Baca juga: 7 Hal yang Bisa Bikin Sinetron Istri Terobsesi K-pop Lebih Meyakinkan
Cerita Sinetron Versus Realitas
Jalan cerita kedua yang bisa ditebak adalah akan terjadi persaingan antara Nana dan Alya dalam memperebutkan Dewa. Dalam hal ini, Alya akan menjadi korban baru Dewa karena laki-laki itu juga memanipulasi pikiran Alya dengan mengatakan bahwa Alya adalah cinta sejatinya.
Alya akan dibuat merasa terancam dengan kehadiran Nana, dan akan melakukan apa saja untuk membuat rumah tangga Dewa dan Nana hancur. Wacana perempuan sebagai pelakor akan dibentuk sehingga masyarakat dibuat lupa bahwa Dewa adalah pelaku antagonis sesungguhnya dalam cerita ini.
Penonton menyukai konflik dan akhir cerita bahagia. Boleh jadi sinetron ini berakhir bahagia seperti keinginan penonton, boleh jadi kemungkinan kedua jalan cerita di atas sama sekali tidak terjadi. Namun, sinetron tetaplah sinetron dan bukan dunia nyata. Di dunia nyata, akhir yang bahagia seperti di sinetron itu peluangnya kecil sekali terwujud.
Yang ada, perempuan yang memilih bertahan dalam pernikahan yang menyengsarakan malah makin hari makin babak belur baik secara emosional ataupun fisik. Akan sangat disayangkan bila seorang perempuan dalam kondisi itu di dunia nyata terus berharap situasi berubah lebih baik hanya karena termakan narasi sinetron yang tidak realistis.
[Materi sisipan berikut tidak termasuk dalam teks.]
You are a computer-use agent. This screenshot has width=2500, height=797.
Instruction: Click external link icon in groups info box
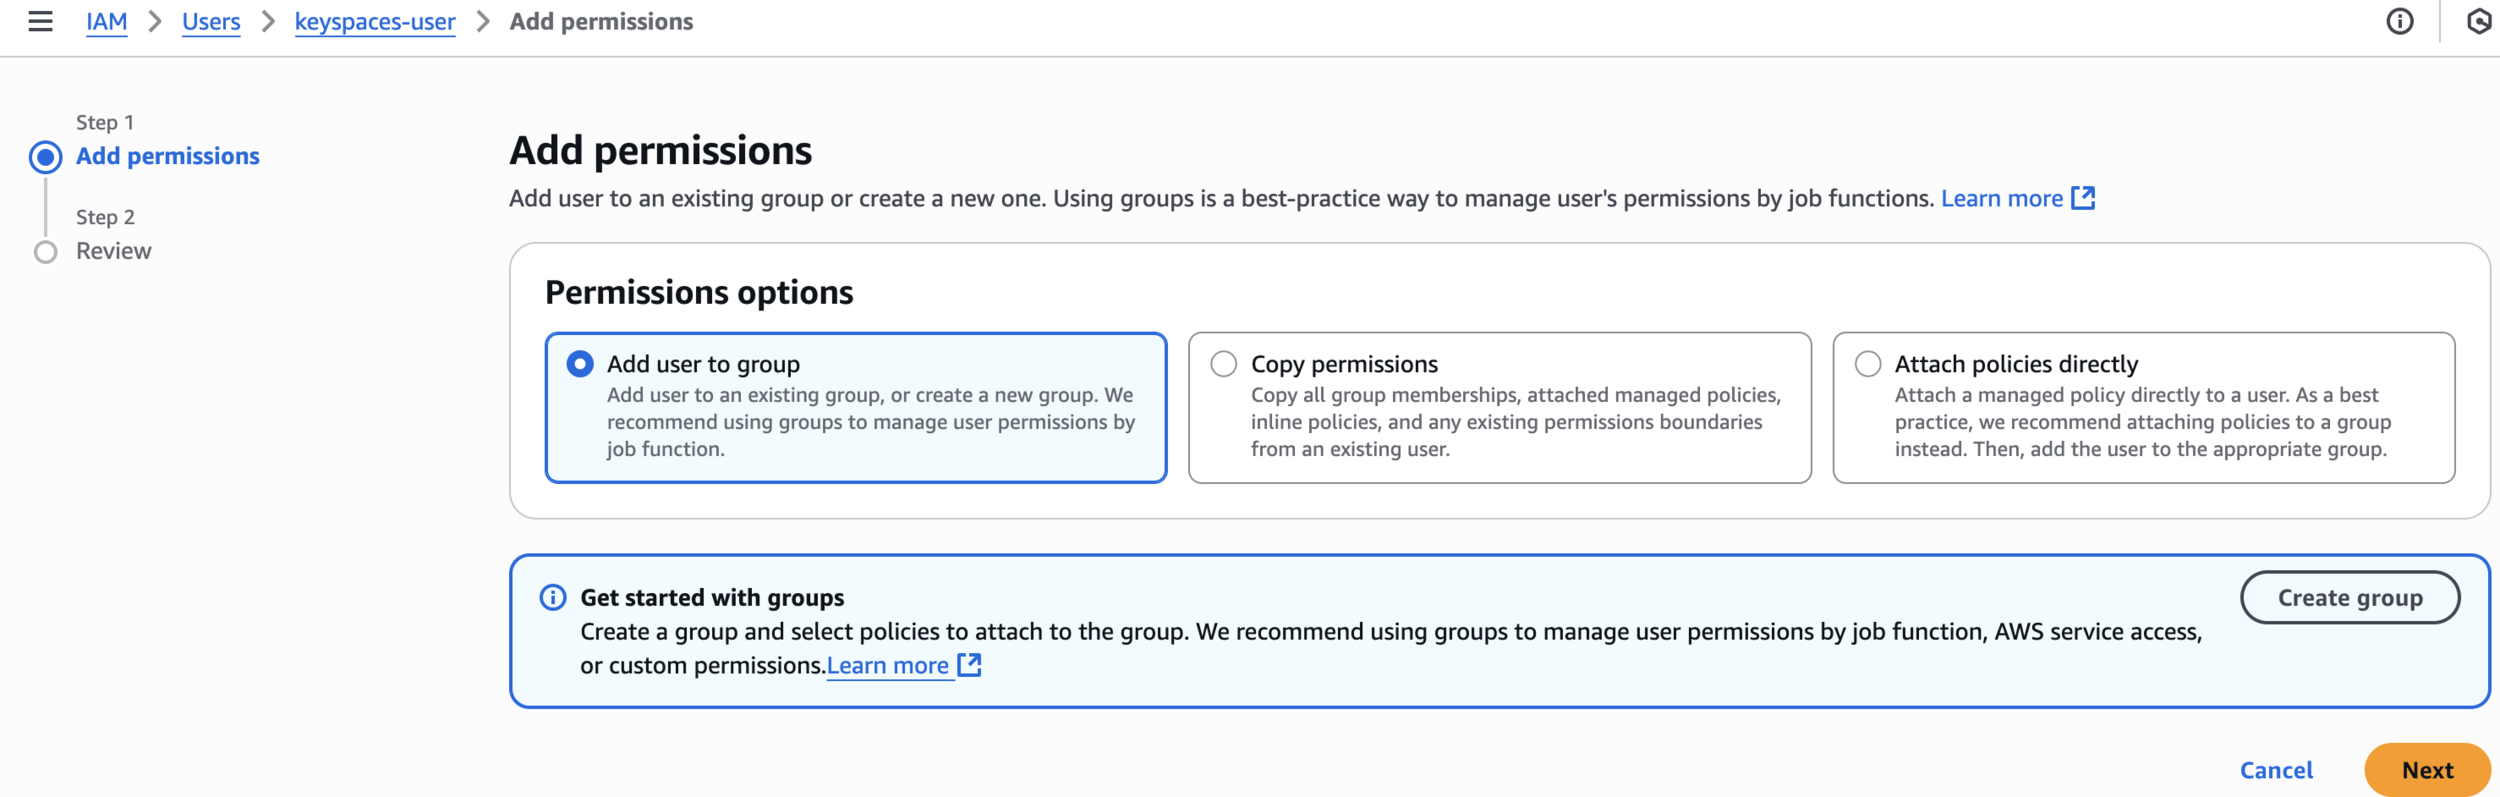tap(969, 665)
Baca juga: Tak Melulu Nestapa: 5 FTV dengan Cerita Perempuan Berdaya
Narasi Sinetron yang Lebih Setara Gender
Jika saya memiliki kekuatan dalam membentuk opini massa, saya akan menciptakan tokoh-tokoh yang memiliki kesadaran terhadap wacana kesetaraan gender, di mana baik tokoh perempuan dan laki-laki berjuang bersama untuk menciptakan sebuah relasi yang sehat.
Saya akan menciptakan tokoh perempuan yang mampu berdiri di atas kakinya sendiri dan mampu membuat keputusan hidup sesuai yang dia inginkan. Ia mungkin akan bersedih ketika berpisah dengan pasangannya, namun ia bisa bangkit dan fokus berbenah diri.
Saya juga akan menciptakan tokoh laki-laki yang nyaman dengan maskulinitasnya sehingga ia tidak akan merasa harga dirinya jatuh hanya karena mengerjakan pekerjaan rumah tangga. Ia akan menghormati keputusan pasangannya dan tidak akan meninggalkan pasangannya. Tentu saja ia juga tidak akan selingkuh hanya karena pasangannya belum mampu memberinya keturunan. Dia pun tak akan digambarkan sebagai suami yang sibuk bekerja sementara istrinya hanya menunggu di rumah.